> [What you should do] Look through the lines below; wherever the word "computer" appears, copy that line.

Start of Input records

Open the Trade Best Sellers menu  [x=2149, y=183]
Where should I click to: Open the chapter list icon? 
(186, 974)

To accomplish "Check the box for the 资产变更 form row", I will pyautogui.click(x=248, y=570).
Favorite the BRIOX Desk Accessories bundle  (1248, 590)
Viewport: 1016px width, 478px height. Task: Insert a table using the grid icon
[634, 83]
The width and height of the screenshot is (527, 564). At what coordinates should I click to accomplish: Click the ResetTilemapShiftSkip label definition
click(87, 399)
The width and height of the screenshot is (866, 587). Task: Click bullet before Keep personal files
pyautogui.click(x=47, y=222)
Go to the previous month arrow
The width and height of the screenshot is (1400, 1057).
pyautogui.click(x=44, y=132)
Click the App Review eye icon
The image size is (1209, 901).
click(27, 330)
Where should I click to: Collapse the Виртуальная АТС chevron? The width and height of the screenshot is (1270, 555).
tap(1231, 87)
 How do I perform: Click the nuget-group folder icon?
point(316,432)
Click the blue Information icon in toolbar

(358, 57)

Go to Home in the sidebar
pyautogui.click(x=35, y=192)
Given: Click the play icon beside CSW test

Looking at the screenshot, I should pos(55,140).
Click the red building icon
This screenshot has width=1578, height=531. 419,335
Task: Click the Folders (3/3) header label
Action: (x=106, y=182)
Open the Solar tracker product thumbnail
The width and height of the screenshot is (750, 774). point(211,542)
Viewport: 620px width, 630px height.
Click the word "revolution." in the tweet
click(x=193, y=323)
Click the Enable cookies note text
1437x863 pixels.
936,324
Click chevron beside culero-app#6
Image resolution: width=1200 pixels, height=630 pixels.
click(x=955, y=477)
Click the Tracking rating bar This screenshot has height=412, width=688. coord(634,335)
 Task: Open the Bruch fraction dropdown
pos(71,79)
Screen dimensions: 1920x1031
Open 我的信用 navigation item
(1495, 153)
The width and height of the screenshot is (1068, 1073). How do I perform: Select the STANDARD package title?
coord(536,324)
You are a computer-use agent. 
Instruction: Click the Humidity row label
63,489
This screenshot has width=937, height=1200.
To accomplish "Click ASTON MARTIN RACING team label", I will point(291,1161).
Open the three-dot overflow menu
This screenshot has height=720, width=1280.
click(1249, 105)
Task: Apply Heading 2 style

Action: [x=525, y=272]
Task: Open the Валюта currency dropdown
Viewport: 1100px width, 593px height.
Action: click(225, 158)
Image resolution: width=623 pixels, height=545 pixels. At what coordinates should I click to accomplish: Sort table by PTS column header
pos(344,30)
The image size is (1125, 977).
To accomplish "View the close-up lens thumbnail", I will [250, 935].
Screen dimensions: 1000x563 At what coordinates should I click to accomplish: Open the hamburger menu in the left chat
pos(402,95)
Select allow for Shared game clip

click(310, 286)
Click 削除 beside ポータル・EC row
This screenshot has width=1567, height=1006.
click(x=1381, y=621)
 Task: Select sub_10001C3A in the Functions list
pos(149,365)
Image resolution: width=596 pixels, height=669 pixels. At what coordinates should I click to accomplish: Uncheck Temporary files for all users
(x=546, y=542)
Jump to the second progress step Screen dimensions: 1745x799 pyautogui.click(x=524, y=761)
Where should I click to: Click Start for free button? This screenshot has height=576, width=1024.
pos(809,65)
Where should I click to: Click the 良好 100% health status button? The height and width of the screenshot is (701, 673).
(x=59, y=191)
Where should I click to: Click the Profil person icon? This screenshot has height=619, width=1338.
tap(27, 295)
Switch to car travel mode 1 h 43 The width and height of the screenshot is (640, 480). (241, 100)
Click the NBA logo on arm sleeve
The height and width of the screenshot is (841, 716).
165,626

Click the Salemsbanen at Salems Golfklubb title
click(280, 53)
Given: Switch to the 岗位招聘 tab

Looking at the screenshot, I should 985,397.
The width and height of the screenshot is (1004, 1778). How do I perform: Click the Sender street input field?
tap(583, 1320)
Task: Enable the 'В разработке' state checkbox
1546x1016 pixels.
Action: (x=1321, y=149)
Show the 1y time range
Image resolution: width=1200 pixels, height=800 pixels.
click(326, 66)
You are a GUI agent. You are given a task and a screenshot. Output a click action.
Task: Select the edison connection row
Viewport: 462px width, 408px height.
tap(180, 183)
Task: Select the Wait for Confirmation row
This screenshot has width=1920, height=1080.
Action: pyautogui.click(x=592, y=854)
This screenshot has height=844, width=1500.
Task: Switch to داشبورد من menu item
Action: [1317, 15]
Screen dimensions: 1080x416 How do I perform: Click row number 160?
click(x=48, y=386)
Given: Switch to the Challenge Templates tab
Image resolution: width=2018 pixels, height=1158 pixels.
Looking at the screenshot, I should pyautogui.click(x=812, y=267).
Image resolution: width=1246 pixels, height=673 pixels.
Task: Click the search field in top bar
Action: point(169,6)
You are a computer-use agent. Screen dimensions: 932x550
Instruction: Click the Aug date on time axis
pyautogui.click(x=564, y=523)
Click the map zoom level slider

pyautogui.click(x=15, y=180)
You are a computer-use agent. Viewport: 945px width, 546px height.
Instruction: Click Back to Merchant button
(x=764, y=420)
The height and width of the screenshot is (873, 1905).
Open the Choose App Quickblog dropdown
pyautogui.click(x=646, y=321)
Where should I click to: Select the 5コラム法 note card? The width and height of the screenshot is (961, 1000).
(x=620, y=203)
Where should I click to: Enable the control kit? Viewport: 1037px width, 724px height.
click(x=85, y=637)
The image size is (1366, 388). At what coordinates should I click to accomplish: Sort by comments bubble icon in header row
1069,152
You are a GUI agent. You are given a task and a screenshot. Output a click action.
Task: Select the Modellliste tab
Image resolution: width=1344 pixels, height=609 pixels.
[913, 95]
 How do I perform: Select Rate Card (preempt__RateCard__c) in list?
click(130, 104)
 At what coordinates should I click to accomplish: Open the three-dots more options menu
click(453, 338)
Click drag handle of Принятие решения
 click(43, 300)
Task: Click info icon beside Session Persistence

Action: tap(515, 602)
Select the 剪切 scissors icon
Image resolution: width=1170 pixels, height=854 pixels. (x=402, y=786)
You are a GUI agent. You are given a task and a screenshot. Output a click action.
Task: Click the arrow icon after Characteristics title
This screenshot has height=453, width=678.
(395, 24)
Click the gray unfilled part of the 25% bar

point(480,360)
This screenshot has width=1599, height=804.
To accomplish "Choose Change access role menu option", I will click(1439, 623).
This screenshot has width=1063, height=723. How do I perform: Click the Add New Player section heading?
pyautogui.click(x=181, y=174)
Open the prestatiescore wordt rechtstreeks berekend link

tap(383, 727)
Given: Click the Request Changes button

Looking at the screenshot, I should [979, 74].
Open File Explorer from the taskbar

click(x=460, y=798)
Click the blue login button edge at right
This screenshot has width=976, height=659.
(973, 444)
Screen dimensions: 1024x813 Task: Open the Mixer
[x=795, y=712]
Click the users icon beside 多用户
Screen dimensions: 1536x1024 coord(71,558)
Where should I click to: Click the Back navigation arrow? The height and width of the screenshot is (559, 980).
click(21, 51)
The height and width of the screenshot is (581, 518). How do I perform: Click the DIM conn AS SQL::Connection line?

End of Input records

> [Result]
You are a computer-use agent. 
You are a computer-use agent. Screen dimensions: 932x550
You are a computer-use agent. Viewport: 945px width, 546px height.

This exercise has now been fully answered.